Aux termes de l’article 324 du code de procédure civile, les actes accomplis par ou contre l’un des cointéressés ne profitent ni ne nuisent aux autres, sous réserve de ce qui est dit aux articles 475, 529, 552, 553 et 615.
Aux termes de l’article 529 du code de procédure civile, en cas de condamnation solidaire ou indivisible de plusieurs parties, la notification faite à l’une d’elles ne fait courir le délai qu’à son égard.
Dans les cas où un jugement profite solidairement ou indivisiblement à plusieurs parties, chacune peut se prévaloir de la notification faite par l’une d’elles.
Il en résulte que lorsqu’une décision a été rendue au profit de plusieurs parties, sa signification ne fait courir le délai d’appel qu’au profit de celui qui y a procédé, et que c’est seulement dans le cas où le jugement profite solidairement ou indivisiblement à plusieurs parties que chacune d’elles peut se prévaloir de la signification faite par l’une d’elles.
L’indivisibilité se définit comme l’impossibilité d’exécuter simultanément deux décisions distinctes concernant les parties au litige (Civ. 2 è, 17 novembre 2022, n° 20-19.782).
En l’espèce, il est patent que la situation juridique, objet du procès, intéresse l’ensemble des parties de telle manière qu’il est impossible de la juger sans que la procédure et la décision aient des conséquences sur tous les intéressés.
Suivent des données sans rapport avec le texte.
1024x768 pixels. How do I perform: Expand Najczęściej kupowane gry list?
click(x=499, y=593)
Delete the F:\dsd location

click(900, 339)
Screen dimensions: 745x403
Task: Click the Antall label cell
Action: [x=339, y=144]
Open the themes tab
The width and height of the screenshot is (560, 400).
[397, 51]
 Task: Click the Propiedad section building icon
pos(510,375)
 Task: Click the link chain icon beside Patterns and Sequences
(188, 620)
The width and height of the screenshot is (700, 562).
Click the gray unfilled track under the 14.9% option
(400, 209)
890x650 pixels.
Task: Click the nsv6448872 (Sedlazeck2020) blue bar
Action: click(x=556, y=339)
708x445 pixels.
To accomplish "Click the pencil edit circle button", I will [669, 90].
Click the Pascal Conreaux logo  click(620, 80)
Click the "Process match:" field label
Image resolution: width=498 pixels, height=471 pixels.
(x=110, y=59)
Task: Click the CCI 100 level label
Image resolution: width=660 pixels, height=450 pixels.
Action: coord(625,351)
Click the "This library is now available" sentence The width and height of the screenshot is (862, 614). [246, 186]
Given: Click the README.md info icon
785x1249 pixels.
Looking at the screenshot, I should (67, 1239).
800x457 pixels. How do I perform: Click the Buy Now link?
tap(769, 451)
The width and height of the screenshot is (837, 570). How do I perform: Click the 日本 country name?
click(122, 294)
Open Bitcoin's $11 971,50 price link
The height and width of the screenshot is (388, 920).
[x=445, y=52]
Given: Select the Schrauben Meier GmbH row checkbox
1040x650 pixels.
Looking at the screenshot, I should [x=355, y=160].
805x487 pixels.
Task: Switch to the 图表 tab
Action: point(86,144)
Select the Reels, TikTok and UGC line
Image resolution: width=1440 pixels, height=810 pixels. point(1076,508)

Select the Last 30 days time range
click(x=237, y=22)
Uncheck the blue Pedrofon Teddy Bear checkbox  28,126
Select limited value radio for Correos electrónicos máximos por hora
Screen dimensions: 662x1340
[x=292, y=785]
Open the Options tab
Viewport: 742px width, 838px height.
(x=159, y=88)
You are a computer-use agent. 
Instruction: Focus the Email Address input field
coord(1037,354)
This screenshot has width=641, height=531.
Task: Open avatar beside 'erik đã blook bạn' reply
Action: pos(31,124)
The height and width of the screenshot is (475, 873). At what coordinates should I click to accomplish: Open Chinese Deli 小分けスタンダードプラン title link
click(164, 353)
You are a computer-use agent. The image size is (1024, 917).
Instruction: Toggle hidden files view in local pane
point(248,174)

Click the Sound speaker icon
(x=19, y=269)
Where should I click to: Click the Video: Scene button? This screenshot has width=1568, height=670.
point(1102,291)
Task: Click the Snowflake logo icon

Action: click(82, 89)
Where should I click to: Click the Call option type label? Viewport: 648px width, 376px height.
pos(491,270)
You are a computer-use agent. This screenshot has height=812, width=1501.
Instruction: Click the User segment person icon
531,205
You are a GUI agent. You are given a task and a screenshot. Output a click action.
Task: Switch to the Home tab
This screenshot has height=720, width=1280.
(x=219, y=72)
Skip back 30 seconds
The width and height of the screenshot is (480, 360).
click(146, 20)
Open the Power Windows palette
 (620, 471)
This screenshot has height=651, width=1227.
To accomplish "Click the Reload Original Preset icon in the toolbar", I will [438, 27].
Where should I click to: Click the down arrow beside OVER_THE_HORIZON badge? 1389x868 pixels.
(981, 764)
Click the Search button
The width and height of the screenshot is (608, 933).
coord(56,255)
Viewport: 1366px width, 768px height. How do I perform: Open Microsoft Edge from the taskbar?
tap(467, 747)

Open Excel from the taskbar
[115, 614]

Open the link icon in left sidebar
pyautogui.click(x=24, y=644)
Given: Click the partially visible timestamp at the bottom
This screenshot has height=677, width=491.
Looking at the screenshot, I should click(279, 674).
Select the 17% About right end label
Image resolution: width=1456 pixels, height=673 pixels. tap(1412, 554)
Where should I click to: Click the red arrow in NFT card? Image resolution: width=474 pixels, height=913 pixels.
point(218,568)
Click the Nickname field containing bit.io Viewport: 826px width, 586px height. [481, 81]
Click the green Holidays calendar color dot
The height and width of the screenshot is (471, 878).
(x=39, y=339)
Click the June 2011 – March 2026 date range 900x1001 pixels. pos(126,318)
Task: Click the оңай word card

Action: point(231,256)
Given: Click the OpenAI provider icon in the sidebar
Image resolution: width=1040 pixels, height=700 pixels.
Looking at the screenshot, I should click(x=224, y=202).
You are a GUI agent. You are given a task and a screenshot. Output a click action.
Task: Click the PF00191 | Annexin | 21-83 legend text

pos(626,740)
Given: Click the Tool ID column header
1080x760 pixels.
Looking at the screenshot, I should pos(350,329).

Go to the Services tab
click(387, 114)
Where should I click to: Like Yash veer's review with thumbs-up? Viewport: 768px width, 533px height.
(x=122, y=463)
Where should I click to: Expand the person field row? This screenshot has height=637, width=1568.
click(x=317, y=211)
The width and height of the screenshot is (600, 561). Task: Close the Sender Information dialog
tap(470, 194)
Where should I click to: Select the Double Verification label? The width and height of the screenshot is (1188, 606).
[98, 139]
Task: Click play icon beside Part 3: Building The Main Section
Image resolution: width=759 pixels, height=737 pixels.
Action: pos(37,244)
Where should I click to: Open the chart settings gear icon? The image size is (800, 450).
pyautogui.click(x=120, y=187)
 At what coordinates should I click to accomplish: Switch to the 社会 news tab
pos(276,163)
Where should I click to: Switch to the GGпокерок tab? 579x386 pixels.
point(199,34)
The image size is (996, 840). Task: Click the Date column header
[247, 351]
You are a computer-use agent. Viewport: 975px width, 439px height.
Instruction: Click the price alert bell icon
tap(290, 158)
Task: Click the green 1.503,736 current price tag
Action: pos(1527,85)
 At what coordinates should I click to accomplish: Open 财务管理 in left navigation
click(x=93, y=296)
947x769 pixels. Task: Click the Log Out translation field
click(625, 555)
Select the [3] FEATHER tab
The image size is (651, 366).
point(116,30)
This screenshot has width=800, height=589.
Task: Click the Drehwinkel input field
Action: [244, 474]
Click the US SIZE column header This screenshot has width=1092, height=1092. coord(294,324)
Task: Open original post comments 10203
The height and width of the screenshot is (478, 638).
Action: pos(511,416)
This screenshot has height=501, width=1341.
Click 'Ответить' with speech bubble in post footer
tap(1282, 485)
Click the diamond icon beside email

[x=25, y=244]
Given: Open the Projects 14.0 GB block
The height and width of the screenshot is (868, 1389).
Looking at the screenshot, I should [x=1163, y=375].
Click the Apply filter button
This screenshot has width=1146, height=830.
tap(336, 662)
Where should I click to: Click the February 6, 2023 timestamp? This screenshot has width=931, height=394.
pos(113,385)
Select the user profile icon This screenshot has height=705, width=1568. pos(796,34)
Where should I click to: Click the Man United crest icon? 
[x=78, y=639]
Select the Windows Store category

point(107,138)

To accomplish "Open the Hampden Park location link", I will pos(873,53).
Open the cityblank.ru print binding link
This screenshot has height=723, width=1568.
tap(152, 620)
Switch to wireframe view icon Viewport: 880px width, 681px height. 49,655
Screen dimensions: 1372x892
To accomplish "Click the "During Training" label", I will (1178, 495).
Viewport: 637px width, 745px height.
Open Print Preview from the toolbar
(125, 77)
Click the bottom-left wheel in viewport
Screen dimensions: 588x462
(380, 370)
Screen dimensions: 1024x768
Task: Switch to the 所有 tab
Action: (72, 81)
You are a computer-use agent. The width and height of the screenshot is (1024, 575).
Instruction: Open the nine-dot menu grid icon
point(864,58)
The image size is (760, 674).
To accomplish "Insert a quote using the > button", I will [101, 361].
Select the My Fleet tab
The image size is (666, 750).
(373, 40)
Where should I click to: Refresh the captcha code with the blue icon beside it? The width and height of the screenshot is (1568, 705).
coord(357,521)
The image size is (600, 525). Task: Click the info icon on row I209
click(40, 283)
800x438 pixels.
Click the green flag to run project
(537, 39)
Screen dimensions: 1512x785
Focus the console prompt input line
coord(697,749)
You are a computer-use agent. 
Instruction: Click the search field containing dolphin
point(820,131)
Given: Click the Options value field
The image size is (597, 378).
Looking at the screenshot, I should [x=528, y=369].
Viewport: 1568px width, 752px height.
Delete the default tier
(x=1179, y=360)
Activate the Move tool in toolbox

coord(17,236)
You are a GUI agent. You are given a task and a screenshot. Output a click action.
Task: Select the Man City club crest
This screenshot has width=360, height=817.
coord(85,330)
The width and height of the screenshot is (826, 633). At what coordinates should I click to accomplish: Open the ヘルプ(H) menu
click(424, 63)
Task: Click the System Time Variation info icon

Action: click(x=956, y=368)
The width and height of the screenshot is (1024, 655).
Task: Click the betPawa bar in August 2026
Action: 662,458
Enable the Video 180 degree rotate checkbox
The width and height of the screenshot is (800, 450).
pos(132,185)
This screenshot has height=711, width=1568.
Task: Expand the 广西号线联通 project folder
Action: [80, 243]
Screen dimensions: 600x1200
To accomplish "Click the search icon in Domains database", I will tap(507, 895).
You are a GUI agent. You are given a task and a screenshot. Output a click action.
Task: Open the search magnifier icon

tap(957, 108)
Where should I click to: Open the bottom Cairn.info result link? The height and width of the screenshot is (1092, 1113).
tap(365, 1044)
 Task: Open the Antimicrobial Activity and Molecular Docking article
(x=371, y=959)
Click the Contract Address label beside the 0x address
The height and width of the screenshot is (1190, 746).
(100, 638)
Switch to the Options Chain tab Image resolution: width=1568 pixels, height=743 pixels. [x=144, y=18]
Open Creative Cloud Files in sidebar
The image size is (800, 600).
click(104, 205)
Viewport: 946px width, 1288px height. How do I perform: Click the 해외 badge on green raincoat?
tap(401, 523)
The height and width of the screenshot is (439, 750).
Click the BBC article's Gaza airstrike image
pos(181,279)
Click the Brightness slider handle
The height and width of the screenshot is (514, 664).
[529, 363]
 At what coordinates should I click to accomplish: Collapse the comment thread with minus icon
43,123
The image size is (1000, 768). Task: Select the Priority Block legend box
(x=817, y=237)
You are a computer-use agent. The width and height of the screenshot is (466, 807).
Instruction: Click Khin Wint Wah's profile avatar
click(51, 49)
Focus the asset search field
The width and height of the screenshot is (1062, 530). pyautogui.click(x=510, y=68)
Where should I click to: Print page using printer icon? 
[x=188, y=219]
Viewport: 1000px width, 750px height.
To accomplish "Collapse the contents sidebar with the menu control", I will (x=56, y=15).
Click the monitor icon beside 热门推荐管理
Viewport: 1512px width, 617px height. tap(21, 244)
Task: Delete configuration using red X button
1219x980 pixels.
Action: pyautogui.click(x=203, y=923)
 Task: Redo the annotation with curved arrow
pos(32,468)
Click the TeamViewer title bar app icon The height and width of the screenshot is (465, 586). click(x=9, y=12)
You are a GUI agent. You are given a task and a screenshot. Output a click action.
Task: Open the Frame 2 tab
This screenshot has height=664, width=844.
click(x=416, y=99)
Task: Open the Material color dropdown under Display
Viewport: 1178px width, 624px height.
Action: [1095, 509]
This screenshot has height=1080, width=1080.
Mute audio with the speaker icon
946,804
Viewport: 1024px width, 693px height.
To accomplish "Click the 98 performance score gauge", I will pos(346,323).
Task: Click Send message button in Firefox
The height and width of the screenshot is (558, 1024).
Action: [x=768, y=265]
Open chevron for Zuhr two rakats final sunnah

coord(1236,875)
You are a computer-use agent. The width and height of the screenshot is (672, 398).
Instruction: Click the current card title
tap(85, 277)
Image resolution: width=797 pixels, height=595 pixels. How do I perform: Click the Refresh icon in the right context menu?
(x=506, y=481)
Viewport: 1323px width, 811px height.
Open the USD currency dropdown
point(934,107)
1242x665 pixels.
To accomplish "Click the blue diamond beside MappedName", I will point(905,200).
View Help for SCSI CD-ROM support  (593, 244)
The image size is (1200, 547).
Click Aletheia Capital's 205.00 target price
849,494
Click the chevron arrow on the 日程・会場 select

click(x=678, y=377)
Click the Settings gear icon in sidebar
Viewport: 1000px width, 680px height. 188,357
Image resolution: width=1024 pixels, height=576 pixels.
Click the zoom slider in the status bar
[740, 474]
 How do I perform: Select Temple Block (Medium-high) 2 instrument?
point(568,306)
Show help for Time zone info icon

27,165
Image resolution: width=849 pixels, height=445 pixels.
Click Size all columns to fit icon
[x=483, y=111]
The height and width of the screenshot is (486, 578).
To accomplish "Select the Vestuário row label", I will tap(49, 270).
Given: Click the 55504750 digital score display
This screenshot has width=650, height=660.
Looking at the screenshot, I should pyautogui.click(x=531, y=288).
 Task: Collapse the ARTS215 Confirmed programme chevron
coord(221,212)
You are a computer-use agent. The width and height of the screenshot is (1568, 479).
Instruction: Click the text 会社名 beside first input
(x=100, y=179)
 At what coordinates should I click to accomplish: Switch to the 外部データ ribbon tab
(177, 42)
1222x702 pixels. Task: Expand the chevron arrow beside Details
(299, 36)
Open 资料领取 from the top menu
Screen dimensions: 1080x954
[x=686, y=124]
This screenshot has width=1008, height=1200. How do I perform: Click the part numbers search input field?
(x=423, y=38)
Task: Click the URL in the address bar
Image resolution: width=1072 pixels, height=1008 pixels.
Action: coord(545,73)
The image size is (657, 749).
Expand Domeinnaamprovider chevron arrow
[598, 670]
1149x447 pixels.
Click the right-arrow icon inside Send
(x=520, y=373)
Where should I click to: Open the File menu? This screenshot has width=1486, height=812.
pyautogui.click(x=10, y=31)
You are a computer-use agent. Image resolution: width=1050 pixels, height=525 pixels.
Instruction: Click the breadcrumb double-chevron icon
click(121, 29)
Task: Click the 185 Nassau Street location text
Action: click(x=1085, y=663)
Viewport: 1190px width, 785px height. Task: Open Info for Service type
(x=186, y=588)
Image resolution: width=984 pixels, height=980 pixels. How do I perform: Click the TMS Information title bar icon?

Deux décisions statuant en sens inverse sur la garantie due par la société Allianz au titre des dommages causés par M. [N] à M. [F] seraient inexécutables simultanément, étant rappelé que le fonds de garantie n’est que subrogé dans les droits du créancier de l’indemnité.
Il résulte de cette indivisibilité du litige que la signification de la décision querellée au fonds de garantie, à la demande de M. [F], le 22 avril 2024, a fait courir son délai d’appel, qui expirait le mercredi 22 mai 2024 à minuit, à l’égard de l’ensemble des parties.
Dès lors, son appel interjeté le 7 juin 2024 à 15h34 est tardif, et il ne peut se prévaloir de l’application de l’article 552, alinéa 2, du code de procédure civile, dans la mesure où ce n’est que dans le cas où il a interjeté appel contre au moins une partie dans les délais légaux, que l’appelant est recevable à intimer les autres parties indivisibles, même après l’expiration desdits délais.
L’appel du fonds de garantie doit donc être déclaré irrecevable à l’encontre de l’ensemble des parties au litige.
Sur les demandes accessoires
En application des articles 696 et 699 du code de procédure civile, il convient de condamner le fonds de garantie aux dépens, avec distraction au bénéfice de Me Peres.
En application de l’article 700 du code de procédure civile, M. [F] est débouté de sa demande au titre de ses frais irrépétibles.
PAR CES MOTIFS
Statuant par mise à disposition au greffe, après débats publics, par ordonnance rendue par défaut, susceptible de déféré,
Déclare irrecevable l’appel formé le 7 juin 2024 par le fonds de garantie des assurances de dommages obligatoires à l’encontre du jugement rendu le 25 mars 2024 par le tribunal judiciaire de Beauvais,
Condamne le fonds de garantie des assurances de dommages obligatoires aux dépens ;
Condamne le fonds de garantie des assurances de dommages obligatoires à payer à M. [F] la somme de 1 500 euros au titre de ses frais irrépétibles.